BOISE — Gov. Brad Little has signed SB 1110, the restrictive new bill on voter initiatives, into law.
“Whether SB 1110 amounts to an impermissible restriction in violation of our Constitution is highly fact-dependent and, ultimately, a question for the Idaho judiciary to decide,” Little wrote in his transmittal letter to the Idaho Senate on Saturday. “I also expect the federal courts may be called to determine whether SB 1110 violates the First Amendment of the U.S. Constitution.”
Reclaim Idaho, the group that pushed the successful Medicaid expansion initiative in 2018, immediately announced it plans to challenge the new law in court.
House Minority Leader Ilana Rubel, D-Boise, learned of the decision Saturday morning when she spoke with Little. “I got off the phone with him about 10 minutes ago,” she told the Idaho Press. “He told me he signed it. I told him we were indescribably disappointed that he was willing to protect the executive powers but not willing to protect the people’s powers,” she said.
SB 1110, one of the most controversial bills of the legislative session, would expand the signature requirement to qualify a voter initiative for the ballot from 6 percent of registered voters in 18 of the 35 legislative districts, to 6 percent in each of the 35 legislative districts, without exception. Testimony at public hearings on the bills was overwhelmingly against it, and 16,000 people signed petitions to the governor asking him to veto it.
Under the bill, while the total number of signatures required still would be 6 percent of registered voters statewide, the change would make it much more difficult to qualify an initiative or referendum for the Idaho ballot, essentially allowing a single legislative district veto power over the rest of the state. The right to initiative and referendum is guaranteed in the Idaho Constitution, but lawmakers have been unhappy with its use by citizens, including the 2018 passage of the Medicaid expansion initiative and the 2012 passage of Propositions 1, 2 and 3 to repeal controversial education reform measures lawmakers had passed, nicknamed the “Luna Laws.”
Little vetoed farther-reaching restrictions on initiatives in 2019, saying he feared they’d land the state in court and let a federal judge determine Idaho’s initiative rules.
“In 2019, I vetoed SB 1159 and HB 296 because I had serious concerns for the constitutional sufficiency of the bills and the unintended consequences of their passage,” Little wrote in his Saturday letter. “I expressed my support for the Legislature’s goal of ensuring that the rights of all Idahoans — not just those in urban areas — have a voice in Idaho’s initiative process. However, I believed those bills went too far.”
“I have similar concerns with SB 1110,” he wrote, “but I believe the bill presents a much closer call.”
Little noted that the Idaho Constitution, in Article III, Section 1, “guarantees to the people an initiative and referendum process.” He wrote, “I urge the Legislature to ensure those rights remain accessible to the people.” But he also wrote that he believes the Legislature has “broad discretion” to place conditions on ballot access when that right is exercised.

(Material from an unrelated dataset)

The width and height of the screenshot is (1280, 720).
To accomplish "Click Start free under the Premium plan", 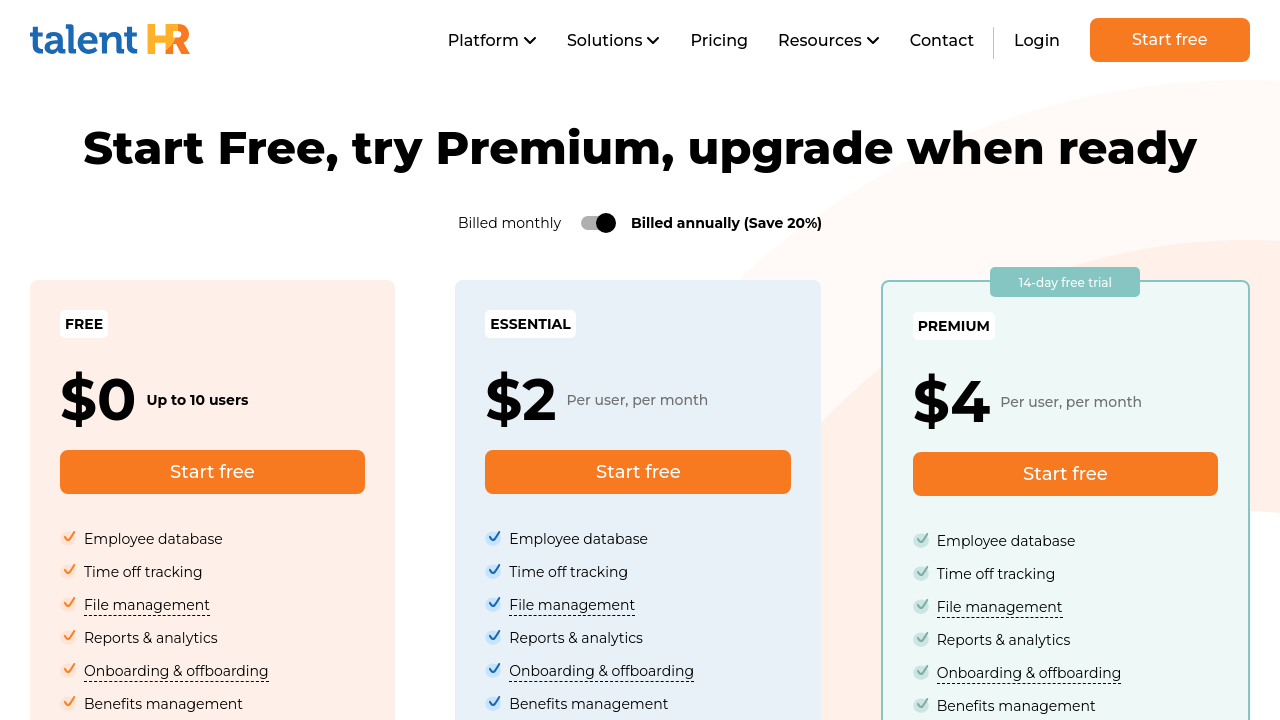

“I appreciate that signing this bill will be controversial,” he wrote.
Luke Mayville, co-founder of Reclaim Idaho, said in a news release shortly after the signing Saturday, “In the face of massive public opposition to this legislation, the governor has turned his back on the people and sided with special-interest groups. Clearly, this anti-initiative legislation is unconstitutional. It makes it virtually impossible for everyday citizens to exercise their initiative rights. This fight is far from over, and we now look to the courts to uphold the Idaho Constitution.”
Last week, Reclaim Idaho filed a ballot initiative it’s calling the “Idaho Initiative Rights Act of 2022.” If enacted, it would roll back Idaho’s signature requirements for initiatives to their 2012 level, requiring signatures from 6 percent of registered voters statewide but imposing no geographic requirements. Lawmakers added the 18-district requirement after the passage of Propositions 1, 2 and 3 in 2012.
Reclaim Idaho said in its news release that it “plans to run the initiative only in the event that SB 1110 survives court challenges.”
Rubel said of her conversation with the governor, “I didn’t really get a great explanation from him about it.”
“I suspect that there was some calculus going on of how many vetoes he was able to get upheld out of legislative Republicans. I can only speculate that this was perhaps a way to bolster chances of maintaining the vetoes on executive powers, but personally, I feel like the people of Idaho were thrown under the bus this morning.”
A day earlier, Little had announced he would veto both major emergency powers bills passed by the Legislature this session, which seek to trim the governor’s powers during disaster emergencies in favor of increasing the powers of the Legislature. GOP legislative leaders reacted defiantly, and the Senate is likely to vote on overriding the first veto on Monday morning.
Rubel said of the initiative bill, “This will clearly go to court, and I hope the people of Idaho are able to prevail there.”